Malaysia saw its inflation, as measured by the change in Consumer Price Index (CPI), eased to 0.5% in the third quarter from 1.3% in the second quarter.
The decline in headline inflation, Bank Negara said, was due mainly to the impact of GST zerorisation, noting that the implementation of the sales and services tax (SST) on Sept 1 had a muted effect on the CPI.
While the annual headline inflation is expected to be low this year, CPI is projected to increase in 2019 primarily on higher projected global oil prices and the floating of domestic fuel prices.
“While the impact of the consumption tax policy will contribute to higher inflation in 2019, it will lapse towards the end of the year,” Nor Shamsiah says.
“But demand condition is expected to remain sustainable and that is why the underlying inflation, excluding the impact of the consumption tax, is expected to remain stable next year,” she adds.
When asked how would Bank Negara respond to the widening interest rate differential between the United States and Malaysia, Nor Shamsiah said the central bank would continue to look at the balance of growth and inflation in determining the country’s interest rate.
Since the hike of 25 basis points in January this year, the overnight policy rate has been maintained at 3.25%.
On ringgit, Shamsiah says, the local currency is expected to continue to be affected by external uncertainties as well as the strengthening US dollar, as the US Federal Reserve is expected to continue raising interest rates.
During the third quarter, the ringgit fell 2.5% against the US dollar as a result of the continued strengthening of the greenback and moderate outflows of non-resident portfolio investment.
“The strengthening of the US dollar was supported by positive US economic data and outlook during the quarter.
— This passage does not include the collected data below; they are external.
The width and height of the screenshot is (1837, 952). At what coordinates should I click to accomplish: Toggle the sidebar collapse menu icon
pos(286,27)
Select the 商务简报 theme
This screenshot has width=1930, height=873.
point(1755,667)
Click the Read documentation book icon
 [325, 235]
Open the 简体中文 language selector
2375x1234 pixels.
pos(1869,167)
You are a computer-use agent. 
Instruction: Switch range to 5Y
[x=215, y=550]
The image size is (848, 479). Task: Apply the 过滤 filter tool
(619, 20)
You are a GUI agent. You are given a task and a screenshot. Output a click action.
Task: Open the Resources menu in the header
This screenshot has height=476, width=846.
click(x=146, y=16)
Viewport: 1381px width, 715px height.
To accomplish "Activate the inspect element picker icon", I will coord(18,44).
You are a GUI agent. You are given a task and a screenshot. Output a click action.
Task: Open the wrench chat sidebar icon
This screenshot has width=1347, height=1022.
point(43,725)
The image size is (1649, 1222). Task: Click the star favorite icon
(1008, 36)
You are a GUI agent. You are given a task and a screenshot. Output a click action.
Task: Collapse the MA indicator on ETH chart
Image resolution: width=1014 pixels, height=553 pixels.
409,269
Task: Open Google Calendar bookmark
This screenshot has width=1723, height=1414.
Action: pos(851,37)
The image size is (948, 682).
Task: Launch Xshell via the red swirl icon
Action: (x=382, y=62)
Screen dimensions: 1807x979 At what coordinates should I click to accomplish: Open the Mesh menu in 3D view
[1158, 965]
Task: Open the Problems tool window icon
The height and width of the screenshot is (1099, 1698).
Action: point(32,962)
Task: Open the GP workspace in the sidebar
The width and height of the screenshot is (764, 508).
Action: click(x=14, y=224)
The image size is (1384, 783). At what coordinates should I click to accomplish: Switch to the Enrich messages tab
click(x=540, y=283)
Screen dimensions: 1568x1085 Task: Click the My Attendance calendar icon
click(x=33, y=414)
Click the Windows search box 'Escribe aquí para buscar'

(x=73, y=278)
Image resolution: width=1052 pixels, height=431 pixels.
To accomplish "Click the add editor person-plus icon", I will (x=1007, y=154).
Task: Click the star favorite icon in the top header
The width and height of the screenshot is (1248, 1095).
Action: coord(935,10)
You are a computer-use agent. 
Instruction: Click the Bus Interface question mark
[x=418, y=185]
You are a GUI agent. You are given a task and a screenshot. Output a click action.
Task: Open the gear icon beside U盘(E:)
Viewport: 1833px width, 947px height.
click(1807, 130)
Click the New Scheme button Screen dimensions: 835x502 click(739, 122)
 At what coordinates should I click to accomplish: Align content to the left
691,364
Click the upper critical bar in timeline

The ringgit and the regional currencies were also affected by negative sentiments due to contagion risk from vulnerable emerging market economies,” Nor Shamsiah says.
For the nine months to September, Malaysia’s current account registered a cumulative surplus of RM22.7bil, or 2.2% gross national income (GNI).
“The current account is expected to be in surplus, supported by a sizeable goods surplus which would offset the deficit in the services and income account,” Nor Shamsiah says, adding that the current account surplus is expected to range from 2%-3% of GNI for 2018.